All of these outdoor grills have a wider temperature range, so they can be used for more than just smoking. You could use a pellet grill, for example, to do everything from brisket to searing steaks. Ditto for charcoal or wood-burning units. And if you factor in Wi-Fi-enabled features, outdoor grills typically allow you to adjust temperature in addition to just monitoring it. Some of them even offer advanced tools like the Super Smoke mode from Traeger or the ability to send recipes to the grill as part of step-by-step guidance.

All this considered, the GE Profile Smart Indoor Smoker is still a good option for people who can’t have an outdoor smoker due to rental agreements or a lack of space. You’ll certainly need to plan ahead on how to store the appliance when you’re not using it. But, the fact that you can put it in your kitchen opens up the ability to cook barbecue, smoked wings, tasty seafood and more that you otherwise wouldn’t be able to. It’s not entirely a “set it and forget it” type of device, and there are some hoops to jump through in terms of rotating things during the cook. However, you won’t have to spend hours babying the meats the cooking starts.


The GE Profile Smart Indoor Smoker works just like the company describes. The only real nuisance is having to flip and rotate foods to make sure they’re cooked properly. I really wish the company was more up-front about this somewhere other than the troubleshooting table and recipe book. It’s a key action that shouldn’t be left to trial and error. Even with that caveat, the device produces noticeably smoky flavor in a range of foods, albeit in a more-subdued way than what an outdoor grill.

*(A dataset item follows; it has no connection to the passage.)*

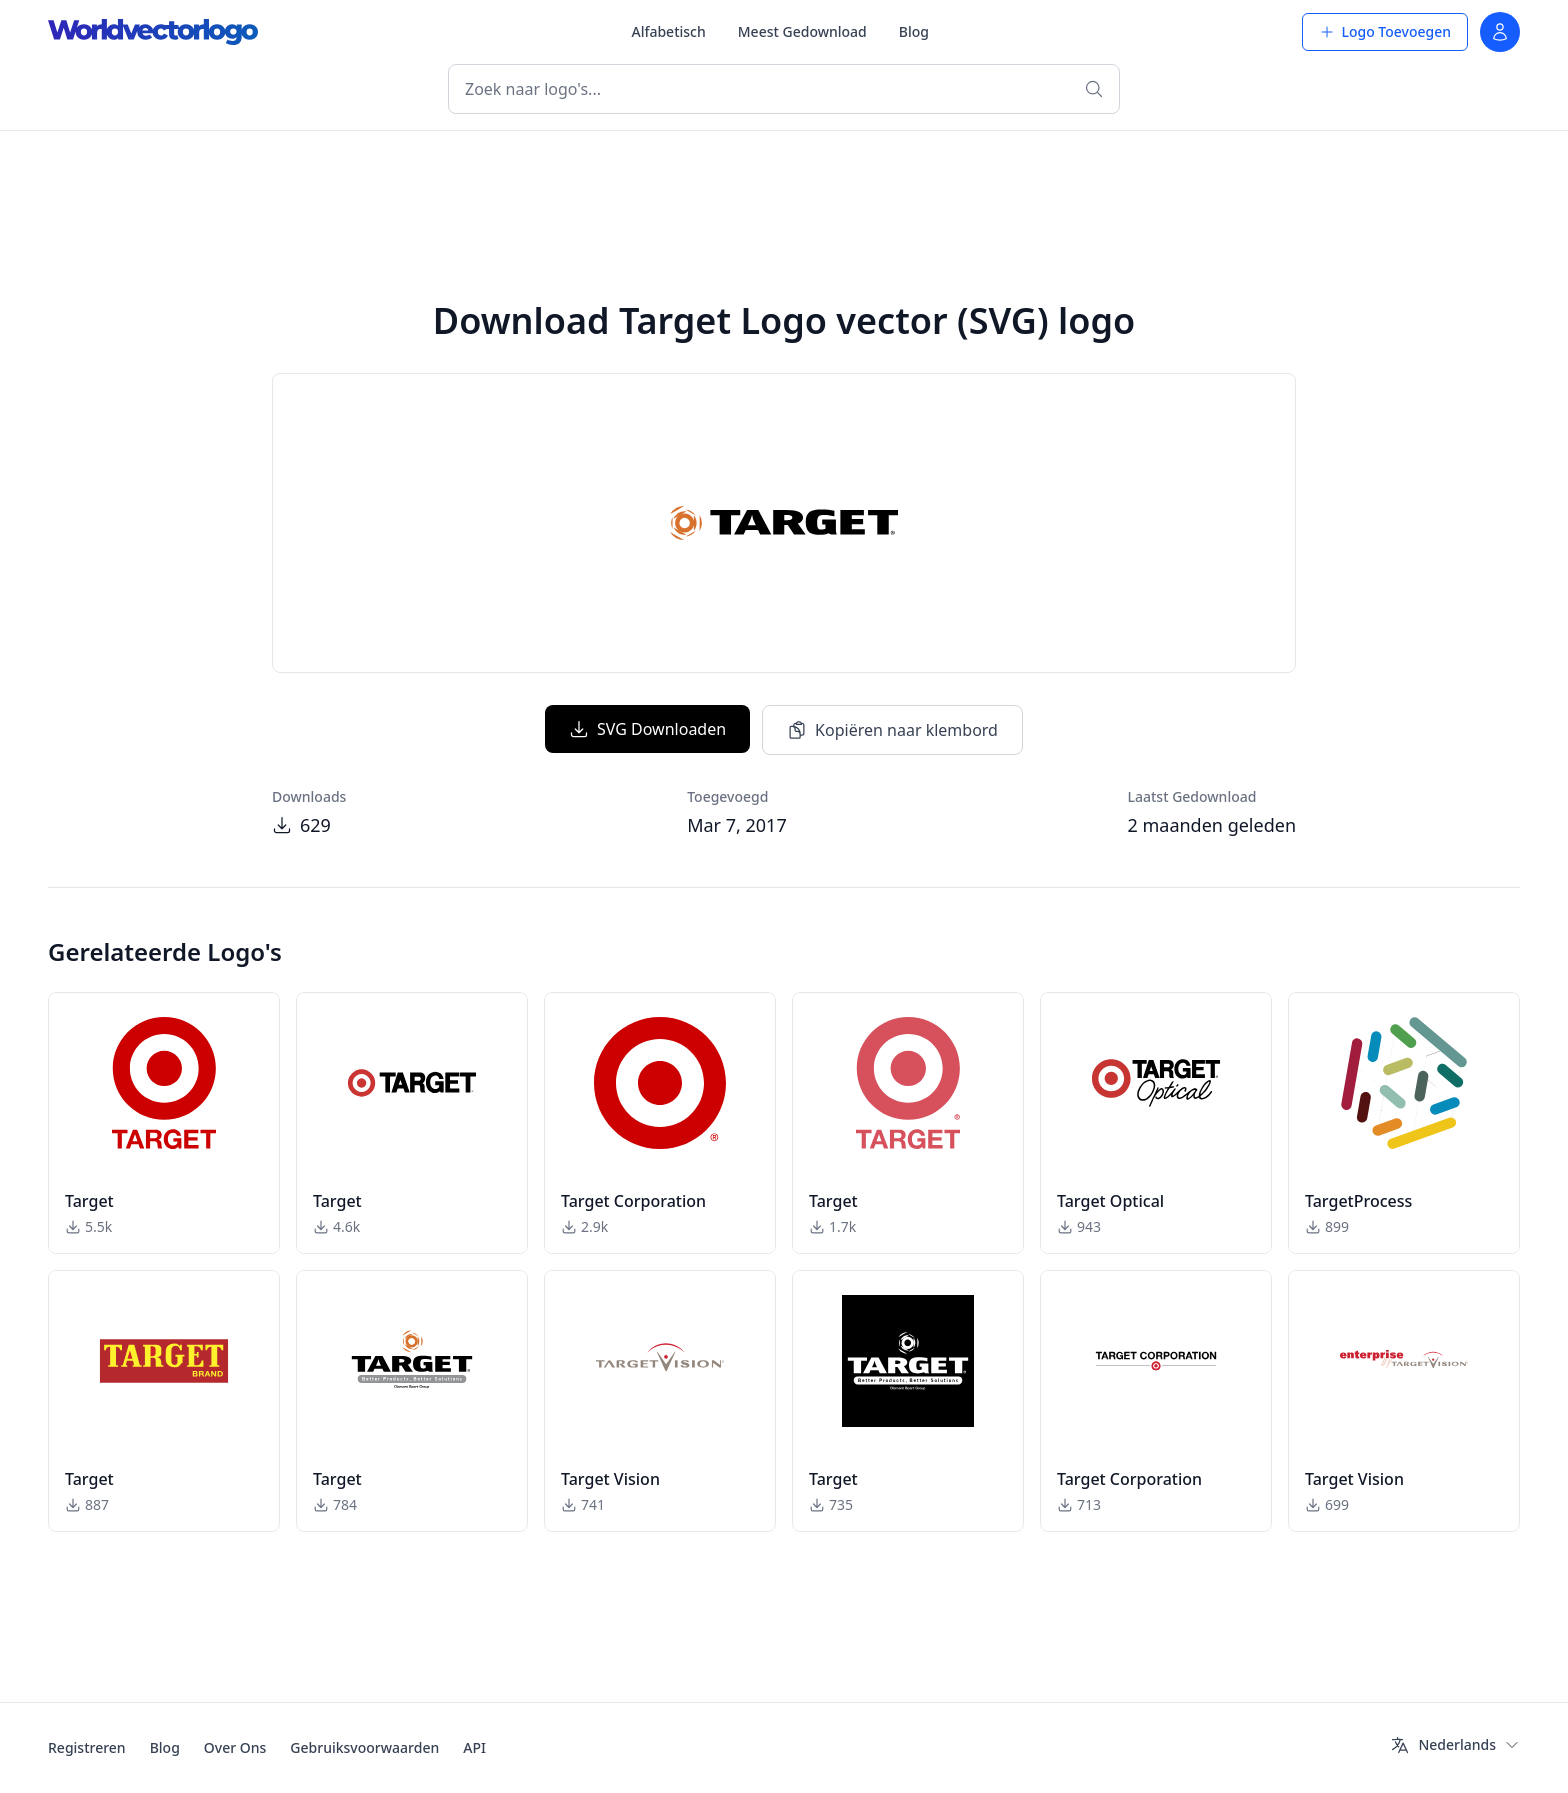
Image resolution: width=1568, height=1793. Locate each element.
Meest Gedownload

Presets make it easy to get started and the manual mode will provide an open playground once you gain some experience. This won’t replace your pellet or charcoal grill, but that’s not really the point. It lets people who can’t own one of those make some tasty barbecue inside their kitchens. You just have to find a place to store it, or give up previously allocated countertop space, between smoke sessions.